Hope this help you to explain Hi-Res music to your CD friends
Status
Not open for further replies.
May 8, 2024 at 9:04 PM Post #421 of 517
I have to read Amir's post a bit closer, I was in a bit of a hurty.....but going by your response....56% is a PASS because you have breached the threshold beyond random chance....given enough tests(n), given the probability and the confidence intervals. etc.



I'm not sure where you are getting one cannot take their time with these tests..., you just need n=160

Typical - you cherry picked from a post you didn’t bother to read. Good to know that you believe any single result from a Google search is an accurate representation of, well, anything. No need for validation or cross reference - someone on the internet posted something, so research complete…

You can take all the time you want with an ABX but to be statistically relevant, the tests need to be done in a single sitting. 160 tests would require comparing a total of 320 individual samples (2 per test). I stand by my statement that few if any ABX test subjects have the stamina to accomplish that in a single session.

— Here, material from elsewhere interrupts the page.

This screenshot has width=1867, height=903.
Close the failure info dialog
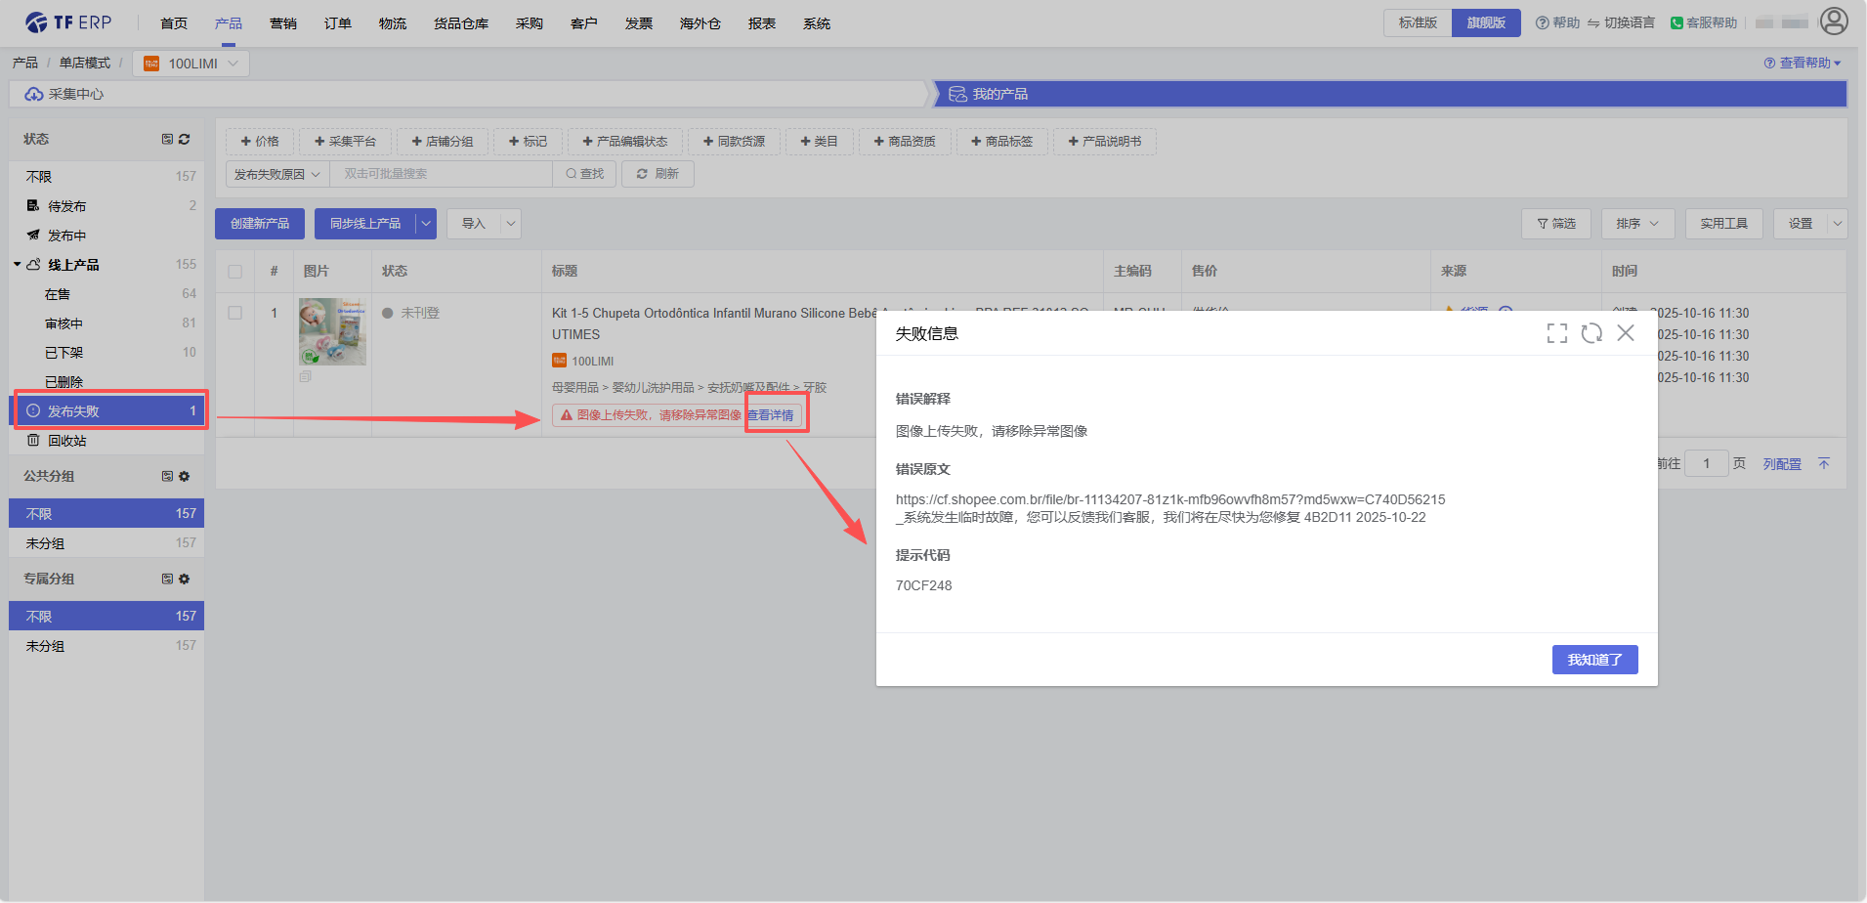1626,333
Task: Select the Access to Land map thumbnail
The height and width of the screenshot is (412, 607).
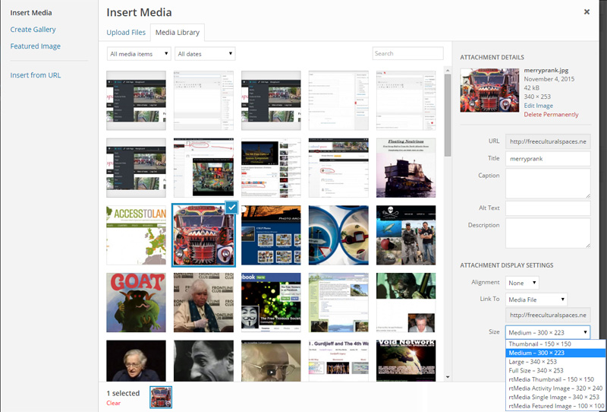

That said, please go ahead and have a properly proctored ABX session with 160 comparisons and share the results. Or take 16 properly proctored ABX sessions with 10 test per session and show that you can achieve an 80% or greater success in each of the 16 sessions.

Then repeat each at least 10 times to validate that a single 160 test session wasn’t a statistical aberration. 1600 data points might be enough to provide an interesting analysis.
 
May 8, 2024 at 9:05 PM Post #422 of 517
That is, it is your real experience so it is OK to tell me how well two components will synergise but at the same time you know (but don't say at that time) there is no basis in fact that there is any genuine synergy that could be confirmed by testing.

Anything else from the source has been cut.